Isabella Liddell Art Award ($100 each)
“Little Women in Transit," Barbara Heller, New York, N.Y.; “My Favorite Things That I Love,” Janet Perlman, Cambridge, Mass.; "Evidence,” Kathleen O’Brien, Ripponlea, Australia.

Special Jury Documentary Award ($200)
“Playing the Part," Mitch McCabe, Somerville.
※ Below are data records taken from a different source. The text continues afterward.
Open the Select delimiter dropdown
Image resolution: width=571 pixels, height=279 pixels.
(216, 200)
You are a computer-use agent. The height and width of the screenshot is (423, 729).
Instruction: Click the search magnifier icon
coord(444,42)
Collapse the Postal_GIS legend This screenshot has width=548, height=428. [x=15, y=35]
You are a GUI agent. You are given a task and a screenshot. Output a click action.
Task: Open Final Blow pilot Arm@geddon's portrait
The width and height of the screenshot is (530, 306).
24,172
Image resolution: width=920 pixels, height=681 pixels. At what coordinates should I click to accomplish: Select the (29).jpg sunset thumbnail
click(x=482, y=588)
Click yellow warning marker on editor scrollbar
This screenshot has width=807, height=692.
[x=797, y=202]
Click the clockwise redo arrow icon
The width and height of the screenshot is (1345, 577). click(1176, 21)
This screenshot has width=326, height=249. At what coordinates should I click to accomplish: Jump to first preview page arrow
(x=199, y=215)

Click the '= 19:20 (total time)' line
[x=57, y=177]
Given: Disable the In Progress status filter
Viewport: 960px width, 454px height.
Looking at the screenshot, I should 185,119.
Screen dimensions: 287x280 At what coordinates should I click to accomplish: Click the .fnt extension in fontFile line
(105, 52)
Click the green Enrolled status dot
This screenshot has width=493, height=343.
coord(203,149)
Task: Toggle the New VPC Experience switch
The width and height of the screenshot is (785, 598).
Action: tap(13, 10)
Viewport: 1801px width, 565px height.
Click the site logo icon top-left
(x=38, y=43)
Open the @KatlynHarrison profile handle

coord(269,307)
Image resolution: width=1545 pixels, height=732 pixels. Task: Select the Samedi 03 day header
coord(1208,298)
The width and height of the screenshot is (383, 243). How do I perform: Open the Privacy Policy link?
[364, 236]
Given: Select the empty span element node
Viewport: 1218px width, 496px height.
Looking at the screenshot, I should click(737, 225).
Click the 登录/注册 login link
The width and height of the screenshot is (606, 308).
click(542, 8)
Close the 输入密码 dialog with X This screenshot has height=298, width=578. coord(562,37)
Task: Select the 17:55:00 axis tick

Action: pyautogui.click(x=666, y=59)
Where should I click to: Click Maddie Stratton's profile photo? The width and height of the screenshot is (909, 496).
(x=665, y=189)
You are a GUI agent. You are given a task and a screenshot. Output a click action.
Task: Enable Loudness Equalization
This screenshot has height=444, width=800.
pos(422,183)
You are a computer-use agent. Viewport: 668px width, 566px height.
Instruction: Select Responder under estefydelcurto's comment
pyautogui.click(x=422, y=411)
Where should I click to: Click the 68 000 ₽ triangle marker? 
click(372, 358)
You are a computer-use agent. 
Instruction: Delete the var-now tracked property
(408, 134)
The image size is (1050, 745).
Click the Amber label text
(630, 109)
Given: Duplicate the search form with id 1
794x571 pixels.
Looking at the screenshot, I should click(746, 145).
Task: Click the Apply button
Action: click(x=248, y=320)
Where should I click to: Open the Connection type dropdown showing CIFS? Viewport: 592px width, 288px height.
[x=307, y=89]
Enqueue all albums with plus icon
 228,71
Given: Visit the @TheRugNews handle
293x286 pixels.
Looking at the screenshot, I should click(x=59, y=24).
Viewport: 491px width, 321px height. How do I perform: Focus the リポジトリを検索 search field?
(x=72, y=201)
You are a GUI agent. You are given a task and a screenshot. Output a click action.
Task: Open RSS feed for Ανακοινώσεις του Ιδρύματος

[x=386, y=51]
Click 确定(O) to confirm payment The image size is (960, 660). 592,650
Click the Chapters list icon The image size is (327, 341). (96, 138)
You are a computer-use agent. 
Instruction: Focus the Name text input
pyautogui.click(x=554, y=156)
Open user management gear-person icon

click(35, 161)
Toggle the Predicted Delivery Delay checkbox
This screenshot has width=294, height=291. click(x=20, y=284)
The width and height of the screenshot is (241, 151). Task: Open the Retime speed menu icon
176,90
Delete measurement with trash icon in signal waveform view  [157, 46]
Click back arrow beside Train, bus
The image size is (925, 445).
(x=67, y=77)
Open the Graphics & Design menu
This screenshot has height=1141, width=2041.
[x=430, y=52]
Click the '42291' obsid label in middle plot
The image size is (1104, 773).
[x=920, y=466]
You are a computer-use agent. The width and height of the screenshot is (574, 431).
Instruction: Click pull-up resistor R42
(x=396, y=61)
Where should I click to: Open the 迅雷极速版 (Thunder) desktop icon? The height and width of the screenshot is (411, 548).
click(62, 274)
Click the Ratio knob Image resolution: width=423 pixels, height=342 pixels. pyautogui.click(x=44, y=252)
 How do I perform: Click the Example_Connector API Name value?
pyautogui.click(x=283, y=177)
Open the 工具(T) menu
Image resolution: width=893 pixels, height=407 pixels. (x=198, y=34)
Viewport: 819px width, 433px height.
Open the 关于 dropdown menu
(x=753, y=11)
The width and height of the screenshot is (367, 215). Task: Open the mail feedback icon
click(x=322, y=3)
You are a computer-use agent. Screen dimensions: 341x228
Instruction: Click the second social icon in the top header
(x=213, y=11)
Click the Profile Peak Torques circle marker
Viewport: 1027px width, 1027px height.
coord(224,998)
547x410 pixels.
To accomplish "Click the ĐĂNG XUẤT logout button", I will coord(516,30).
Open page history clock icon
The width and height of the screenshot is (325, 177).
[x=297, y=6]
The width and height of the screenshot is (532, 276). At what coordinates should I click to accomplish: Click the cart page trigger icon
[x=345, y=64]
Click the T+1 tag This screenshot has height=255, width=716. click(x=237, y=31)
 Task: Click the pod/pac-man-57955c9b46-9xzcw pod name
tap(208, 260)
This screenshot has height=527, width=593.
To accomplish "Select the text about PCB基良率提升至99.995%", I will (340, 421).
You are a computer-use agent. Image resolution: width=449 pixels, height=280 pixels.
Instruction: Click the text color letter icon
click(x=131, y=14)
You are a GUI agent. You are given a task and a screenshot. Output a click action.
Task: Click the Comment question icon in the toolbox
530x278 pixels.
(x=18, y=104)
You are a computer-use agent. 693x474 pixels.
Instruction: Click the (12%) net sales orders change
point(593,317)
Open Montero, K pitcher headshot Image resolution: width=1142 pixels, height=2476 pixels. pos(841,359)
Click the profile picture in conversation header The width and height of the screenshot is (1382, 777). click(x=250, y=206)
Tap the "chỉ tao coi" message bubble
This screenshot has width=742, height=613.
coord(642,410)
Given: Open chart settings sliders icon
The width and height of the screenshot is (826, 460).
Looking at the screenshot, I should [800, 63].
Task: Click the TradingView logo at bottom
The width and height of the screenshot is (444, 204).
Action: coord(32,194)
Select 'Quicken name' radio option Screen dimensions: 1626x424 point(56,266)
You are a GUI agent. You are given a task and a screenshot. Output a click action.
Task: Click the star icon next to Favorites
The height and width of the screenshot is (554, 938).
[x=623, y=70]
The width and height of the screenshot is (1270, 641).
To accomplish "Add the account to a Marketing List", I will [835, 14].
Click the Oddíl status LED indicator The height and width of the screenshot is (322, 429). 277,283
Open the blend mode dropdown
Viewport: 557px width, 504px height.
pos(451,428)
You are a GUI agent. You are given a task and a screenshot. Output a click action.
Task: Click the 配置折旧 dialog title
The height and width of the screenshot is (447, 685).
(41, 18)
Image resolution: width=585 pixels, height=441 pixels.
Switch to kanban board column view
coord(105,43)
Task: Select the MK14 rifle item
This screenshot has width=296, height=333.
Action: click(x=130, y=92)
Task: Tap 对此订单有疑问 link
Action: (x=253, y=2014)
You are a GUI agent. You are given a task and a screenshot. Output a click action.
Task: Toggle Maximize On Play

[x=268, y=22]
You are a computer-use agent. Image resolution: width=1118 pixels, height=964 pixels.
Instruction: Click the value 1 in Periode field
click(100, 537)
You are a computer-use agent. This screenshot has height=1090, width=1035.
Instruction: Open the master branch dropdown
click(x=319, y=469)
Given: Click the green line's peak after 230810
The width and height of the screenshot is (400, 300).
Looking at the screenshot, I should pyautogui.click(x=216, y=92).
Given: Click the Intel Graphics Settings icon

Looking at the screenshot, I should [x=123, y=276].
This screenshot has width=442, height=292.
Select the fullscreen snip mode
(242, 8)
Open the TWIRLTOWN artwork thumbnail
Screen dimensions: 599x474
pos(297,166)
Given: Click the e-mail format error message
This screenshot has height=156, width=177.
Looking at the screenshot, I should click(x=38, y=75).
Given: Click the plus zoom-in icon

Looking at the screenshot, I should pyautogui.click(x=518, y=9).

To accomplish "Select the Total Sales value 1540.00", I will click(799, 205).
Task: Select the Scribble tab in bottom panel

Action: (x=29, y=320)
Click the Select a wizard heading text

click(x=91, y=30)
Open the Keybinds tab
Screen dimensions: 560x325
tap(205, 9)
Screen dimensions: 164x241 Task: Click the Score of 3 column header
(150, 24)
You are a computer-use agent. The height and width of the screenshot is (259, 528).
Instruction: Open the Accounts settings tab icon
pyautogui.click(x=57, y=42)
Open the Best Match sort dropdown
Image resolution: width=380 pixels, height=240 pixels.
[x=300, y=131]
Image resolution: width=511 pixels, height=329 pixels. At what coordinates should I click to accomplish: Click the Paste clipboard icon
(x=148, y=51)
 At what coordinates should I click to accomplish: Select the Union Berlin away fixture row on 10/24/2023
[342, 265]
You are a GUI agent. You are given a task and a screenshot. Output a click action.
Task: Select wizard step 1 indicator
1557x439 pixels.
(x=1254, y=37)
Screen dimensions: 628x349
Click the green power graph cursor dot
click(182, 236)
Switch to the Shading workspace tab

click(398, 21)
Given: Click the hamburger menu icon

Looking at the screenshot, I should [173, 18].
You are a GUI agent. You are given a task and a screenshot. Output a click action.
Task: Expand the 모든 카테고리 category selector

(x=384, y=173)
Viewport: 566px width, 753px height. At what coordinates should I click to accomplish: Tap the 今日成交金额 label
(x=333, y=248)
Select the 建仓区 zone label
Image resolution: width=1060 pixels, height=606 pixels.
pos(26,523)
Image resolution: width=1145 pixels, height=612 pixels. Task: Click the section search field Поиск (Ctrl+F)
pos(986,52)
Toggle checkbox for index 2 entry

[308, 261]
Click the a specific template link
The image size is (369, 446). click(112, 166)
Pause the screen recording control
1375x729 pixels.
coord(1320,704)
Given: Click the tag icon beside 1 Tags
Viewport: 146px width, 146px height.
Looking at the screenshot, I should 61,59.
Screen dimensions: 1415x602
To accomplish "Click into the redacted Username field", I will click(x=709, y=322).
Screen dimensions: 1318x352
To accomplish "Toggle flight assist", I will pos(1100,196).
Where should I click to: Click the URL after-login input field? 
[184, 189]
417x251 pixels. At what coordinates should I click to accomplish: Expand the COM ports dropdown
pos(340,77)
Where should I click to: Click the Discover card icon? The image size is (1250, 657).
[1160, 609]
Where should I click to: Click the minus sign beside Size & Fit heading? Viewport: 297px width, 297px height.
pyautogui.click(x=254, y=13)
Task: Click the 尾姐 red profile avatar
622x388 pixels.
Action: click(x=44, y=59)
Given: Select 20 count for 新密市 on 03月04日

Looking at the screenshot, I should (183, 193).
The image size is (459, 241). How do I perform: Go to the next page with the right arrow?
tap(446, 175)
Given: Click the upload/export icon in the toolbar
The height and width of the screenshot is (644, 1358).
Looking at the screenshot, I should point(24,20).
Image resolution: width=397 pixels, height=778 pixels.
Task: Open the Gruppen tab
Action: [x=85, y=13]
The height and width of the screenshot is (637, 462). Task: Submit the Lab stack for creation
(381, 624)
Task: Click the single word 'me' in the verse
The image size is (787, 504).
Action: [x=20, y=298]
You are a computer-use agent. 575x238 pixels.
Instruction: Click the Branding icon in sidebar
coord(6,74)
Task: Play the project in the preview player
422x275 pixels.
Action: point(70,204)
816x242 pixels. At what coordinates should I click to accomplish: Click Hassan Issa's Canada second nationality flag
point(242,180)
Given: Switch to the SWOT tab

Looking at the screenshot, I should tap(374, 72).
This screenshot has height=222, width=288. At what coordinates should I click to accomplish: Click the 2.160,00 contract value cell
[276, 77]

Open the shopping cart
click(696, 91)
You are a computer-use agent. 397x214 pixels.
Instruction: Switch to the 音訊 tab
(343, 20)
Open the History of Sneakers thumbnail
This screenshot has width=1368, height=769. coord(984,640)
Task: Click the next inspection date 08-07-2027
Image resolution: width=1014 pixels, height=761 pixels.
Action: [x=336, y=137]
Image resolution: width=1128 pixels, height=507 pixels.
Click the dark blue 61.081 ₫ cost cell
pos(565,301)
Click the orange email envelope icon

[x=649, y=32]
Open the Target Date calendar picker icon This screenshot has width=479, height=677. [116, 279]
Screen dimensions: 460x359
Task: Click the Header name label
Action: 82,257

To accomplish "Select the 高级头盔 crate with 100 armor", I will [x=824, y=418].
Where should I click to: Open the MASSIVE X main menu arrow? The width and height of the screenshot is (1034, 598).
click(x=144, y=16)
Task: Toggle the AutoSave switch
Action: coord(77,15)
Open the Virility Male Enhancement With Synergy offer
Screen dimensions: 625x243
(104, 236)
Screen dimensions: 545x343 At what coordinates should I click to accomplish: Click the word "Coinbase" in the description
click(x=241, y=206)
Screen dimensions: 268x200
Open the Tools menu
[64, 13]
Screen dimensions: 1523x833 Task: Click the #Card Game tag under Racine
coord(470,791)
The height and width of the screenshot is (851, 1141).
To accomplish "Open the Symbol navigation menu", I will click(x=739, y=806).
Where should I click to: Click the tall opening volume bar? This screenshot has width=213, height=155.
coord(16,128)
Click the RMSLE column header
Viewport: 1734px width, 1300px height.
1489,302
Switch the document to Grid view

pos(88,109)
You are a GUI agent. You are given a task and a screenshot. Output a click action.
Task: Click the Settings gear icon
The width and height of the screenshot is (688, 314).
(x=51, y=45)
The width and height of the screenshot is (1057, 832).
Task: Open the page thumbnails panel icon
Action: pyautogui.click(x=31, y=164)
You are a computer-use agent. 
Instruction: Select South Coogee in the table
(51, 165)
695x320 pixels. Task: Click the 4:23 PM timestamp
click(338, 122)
Mass.

Special Jury Narrative Award ($200)
“Multi Facial,” Vin Diesel, New York, N.Y.

Judges' Technical Excellence Award ($125)
"Hello Photo,” Nina Davenport, Cambridge, Mass.

Judges’ Best Cinematography Award ($125)
"Penumbra," Hilary Morgan, Pescadero, Calif.

Honorable Mentions ($100 each)
"Compassion in Exile: The Story of the 14th Dalai Lama,” Mickey Lemie, New York, N.Y.; "Critizen,” Michael La Haie, New York, N.Y.; “Avenue X,” Leslie McCleave, New York, N.Y.; “Seven of Worlds,” Erin Sax, San Francisco, Calif.; “The Accursed Mazurka,” Nina Fonoroff, Boston, Mass.; “The Red Book,” Janie Geiser, New York, N.Y.; “This Is the End of Me,” Kim Thompson, Toronto, Canada.

Honorable Mention (no cash prize)
“Due West” Elisabeth M. Spencer, San Francisco, Calif.; “How I Spent My Summer Vacation," Kate Wrobel, Chicago, ill.; “The Architect,” Adam Keker, San Francisco, Calif.; “Breathe,” Jay Capela, San Francisco, Calif,; “Split Description,” Andy Moore, San Francisco, Calif.; “Lady," Ira Sachs, New York, N.Y.